Please rewrite the items starting at the line that has "The width and height of the screenshot is (900, 693)." and stopping after the line that has "Looking at the screenshot, I should coord(504,115).", changing "Users" to "Members" and keeping everything else the same.

Collected data entries:
================
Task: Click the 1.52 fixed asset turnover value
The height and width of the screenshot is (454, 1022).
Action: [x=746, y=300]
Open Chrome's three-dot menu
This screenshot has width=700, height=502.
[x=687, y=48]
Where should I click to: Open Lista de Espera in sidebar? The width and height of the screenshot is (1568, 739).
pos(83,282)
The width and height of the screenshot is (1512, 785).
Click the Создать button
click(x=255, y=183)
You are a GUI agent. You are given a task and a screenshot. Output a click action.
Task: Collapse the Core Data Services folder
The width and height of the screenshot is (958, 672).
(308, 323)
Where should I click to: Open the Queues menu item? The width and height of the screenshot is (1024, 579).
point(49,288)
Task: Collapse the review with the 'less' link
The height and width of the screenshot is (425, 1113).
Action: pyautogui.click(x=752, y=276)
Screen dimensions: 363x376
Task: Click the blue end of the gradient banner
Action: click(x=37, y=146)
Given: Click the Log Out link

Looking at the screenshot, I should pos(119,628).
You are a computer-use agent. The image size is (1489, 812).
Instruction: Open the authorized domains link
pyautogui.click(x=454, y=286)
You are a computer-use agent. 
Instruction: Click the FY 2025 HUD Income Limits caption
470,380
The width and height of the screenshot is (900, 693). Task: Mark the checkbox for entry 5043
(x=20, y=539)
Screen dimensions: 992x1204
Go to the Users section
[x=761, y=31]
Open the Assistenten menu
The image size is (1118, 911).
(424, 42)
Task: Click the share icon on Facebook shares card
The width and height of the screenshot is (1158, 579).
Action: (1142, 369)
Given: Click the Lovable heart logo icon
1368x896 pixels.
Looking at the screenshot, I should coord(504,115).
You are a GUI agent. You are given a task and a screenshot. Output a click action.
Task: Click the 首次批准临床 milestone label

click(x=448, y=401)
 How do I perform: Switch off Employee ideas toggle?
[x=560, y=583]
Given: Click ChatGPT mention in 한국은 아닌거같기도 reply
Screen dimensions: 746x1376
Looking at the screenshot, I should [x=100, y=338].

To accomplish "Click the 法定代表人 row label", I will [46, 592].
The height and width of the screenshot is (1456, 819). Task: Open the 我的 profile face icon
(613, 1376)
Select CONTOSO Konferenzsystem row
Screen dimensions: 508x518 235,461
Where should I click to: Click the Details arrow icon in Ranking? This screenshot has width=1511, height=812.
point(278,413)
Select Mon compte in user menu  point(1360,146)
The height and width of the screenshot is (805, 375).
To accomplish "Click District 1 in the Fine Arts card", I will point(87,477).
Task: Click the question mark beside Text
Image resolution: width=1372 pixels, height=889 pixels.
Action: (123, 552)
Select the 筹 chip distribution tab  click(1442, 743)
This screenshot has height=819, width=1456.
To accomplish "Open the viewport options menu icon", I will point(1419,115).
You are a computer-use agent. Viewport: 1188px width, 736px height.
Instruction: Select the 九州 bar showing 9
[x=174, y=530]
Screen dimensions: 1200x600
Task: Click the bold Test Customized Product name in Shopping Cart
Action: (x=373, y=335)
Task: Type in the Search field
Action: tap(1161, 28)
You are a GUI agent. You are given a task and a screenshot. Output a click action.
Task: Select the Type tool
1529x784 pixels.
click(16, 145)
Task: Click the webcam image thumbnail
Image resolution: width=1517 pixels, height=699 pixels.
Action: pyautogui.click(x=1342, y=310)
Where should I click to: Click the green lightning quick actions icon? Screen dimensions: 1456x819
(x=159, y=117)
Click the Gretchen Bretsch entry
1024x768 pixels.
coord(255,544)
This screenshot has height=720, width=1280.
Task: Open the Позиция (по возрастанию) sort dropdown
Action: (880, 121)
================
SOLUTION TO THIS PROBLEM:
The width and height of the screenshot is (900, 693). Task: Mark the checkbox for entry 5043
(x=20, y=539)
Screen dimensions: 992x1204
Go to the Members section
[x=761, y=31]
Open the Assistenten menu
The image size is (1118, 911).
(424, 42)
Task: Click the share icon on Facebook shares card
The width and height of the screenshot is (1158, 579).
Action: (1142, 369)
Given: Click the Lovable heart logo icon
1368x896 pixels.
Looking at the screenshot, I should coord(504,115).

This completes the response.